About this exercise
For every line of the material below, check for the string "text" and return the line if it is there.

Supplied records
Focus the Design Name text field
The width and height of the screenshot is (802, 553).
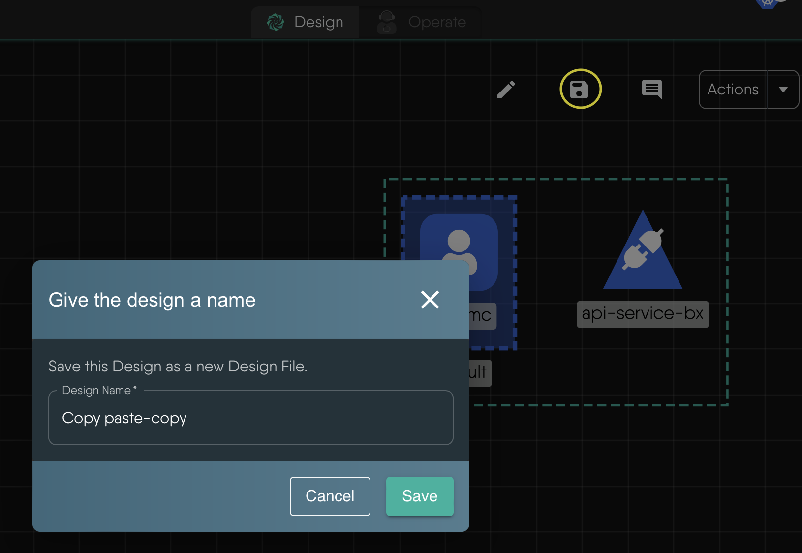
---
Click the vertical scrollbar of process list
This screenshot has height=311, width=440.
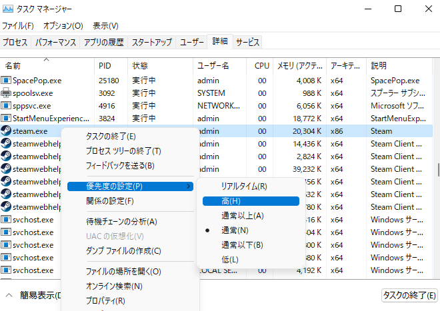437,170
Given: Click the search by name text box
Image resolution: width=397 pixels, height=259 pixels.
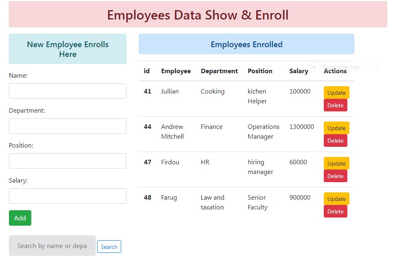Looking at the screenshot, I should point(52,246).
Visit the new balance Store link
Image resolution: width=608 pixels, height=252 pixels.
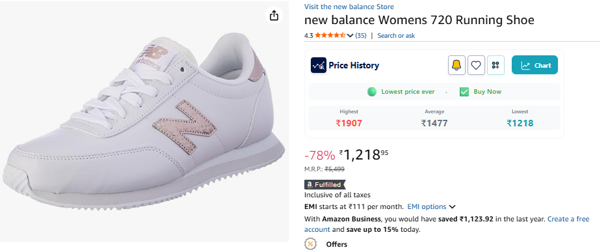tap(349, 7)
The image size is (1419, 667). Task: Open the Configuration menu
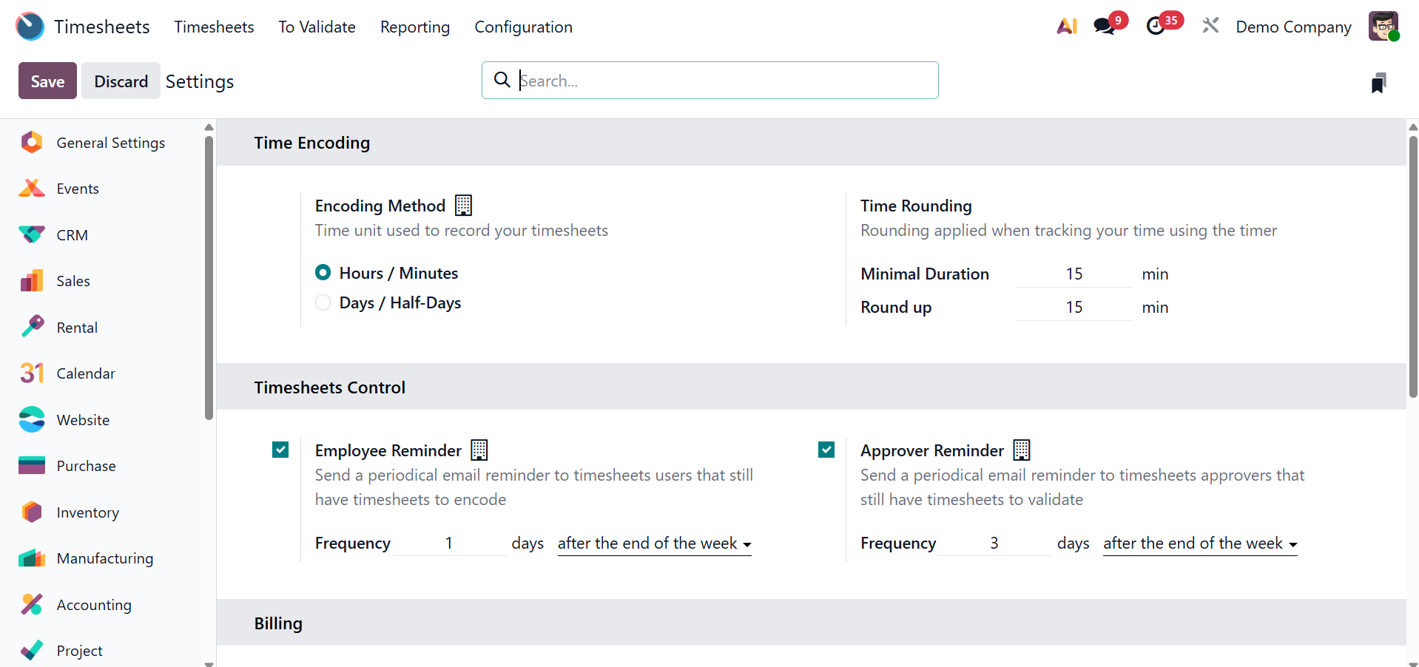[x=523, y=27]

Answer space
Focus the Design Name text field
Given: Click the search by name text box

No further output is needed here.